My sister and I have barely tried making this ourselves, afraid we won’t do justice to the real deal. While I do hope to change that in the Netherlands where I now live, for the moment it continues to be a homecoming favourite.

It’s common to see people love very specific things about plov — for my mother, it’s the thinly sliced carrots; for me it’s the succulent bone marrow; for my sister and another friend it’s the whole garlic; and for my father, it’s the fresh salad served on the side.
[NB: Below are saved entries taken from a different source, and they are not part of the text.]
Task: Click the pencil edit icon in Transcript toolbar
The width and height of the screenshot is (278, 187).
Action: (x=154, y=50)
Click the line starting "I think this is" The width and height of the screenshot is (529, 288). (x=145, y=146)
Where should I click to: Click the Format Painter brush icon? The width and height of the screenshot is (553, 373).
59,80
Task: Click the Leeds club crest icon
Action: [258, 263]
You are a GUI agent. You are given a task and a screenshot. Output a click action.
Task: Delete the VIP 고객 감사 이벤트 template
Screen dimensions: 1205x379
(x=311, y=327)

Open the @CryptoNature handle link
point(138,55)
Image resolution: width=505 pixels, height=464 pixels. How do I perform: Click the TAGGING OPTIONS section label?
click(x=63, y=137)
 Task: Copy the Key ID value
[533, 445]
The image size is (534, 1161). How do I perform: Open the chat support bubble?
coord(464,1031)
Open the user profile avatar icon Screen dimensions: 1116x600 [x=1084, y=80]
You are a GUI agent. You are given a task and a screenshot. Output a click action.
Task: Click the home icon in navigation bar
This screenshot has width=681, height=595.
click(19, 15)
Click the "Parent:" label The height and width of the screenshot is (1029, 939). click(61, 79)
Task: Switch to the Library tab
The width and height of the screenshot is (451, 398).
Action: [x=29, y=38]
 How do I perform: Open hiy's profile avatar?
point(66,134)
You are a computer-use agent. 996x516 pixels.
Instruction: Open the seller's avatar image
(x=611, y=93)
The unspoken rules of making plov in our house include — everyone who eats plov gets one whole roasted garlic. (My mother often throws in a couple more, which is always a pleasant surprise). It is always served with salad. We do sliced cucumbers, tomatoes and spring onions. And there must always be some leftovers. My mother’s rituals to making this meal include —

  • Using a deep vessel

  • Frying the mutton and onions just right

  • Slicing the carrots very thin, almost (but not) julienned 

  • Whole garlic — one for each person eating, a couple more if you’re generous, like my mother

  • Adding dry fruits — we use raisins or dried cranberries, similar to what the Uzbeks add

  • A hard truth: the oilier, the tastier (though mum is quite proud that she mastered cooking it with less oil over the years

Anjana Tiwary with her legendary Uzbek plov | Image credit: Anisha Tiwary

ANJANA TIWARY’S UZBEK PLOV

Serves 4

Ingredients
6 tbsp vegetable oil
1 kg mutton
4 cups of rice
4 cups of water
Shah jeera, or caraway seeds 
750g carrot
250g onion
1 cup of soaked chana or chickpeas (after soaking)
1 tbsp salt (add more as per taste)
1 garlic pod per person consuming, unpeeled and whole (this recipe calls for 4 to 5)
A fistful of raisins 

Method
Heat the oil in a deep wok
Once the oil is heated, add mutton and fry for 3 minutes on a high flame. Now, add onions and continue to fry for a minute
Reduce the flame to simmer, cover the fried onion and mutton, and cook for 30 minutes. The water from the mutton and onions should evaporate. In the meantime, rinse 4 cups of rice and keep it spread out on a plate
To the mutton, add thinly sliced carrots, soaked chickpeas, whole garlic, 4 cups of water and salt. Cover and let it cook for 45 minutes
Add the rice, if possible, as a heap. The bottom part of the rice is submerged in water while the top is not
Make a hole with a knife at the centre that goes through from the top to let the steam pass through and cook the rice 
Add cumin and dried fruits. Keep it closed on dum for 30 minutes, to stop the steam escaping
Once the plov is ready, serve with fresh cucumber, tomatoes and onions just like the Uzbeks eat it and enjoy a good nap after!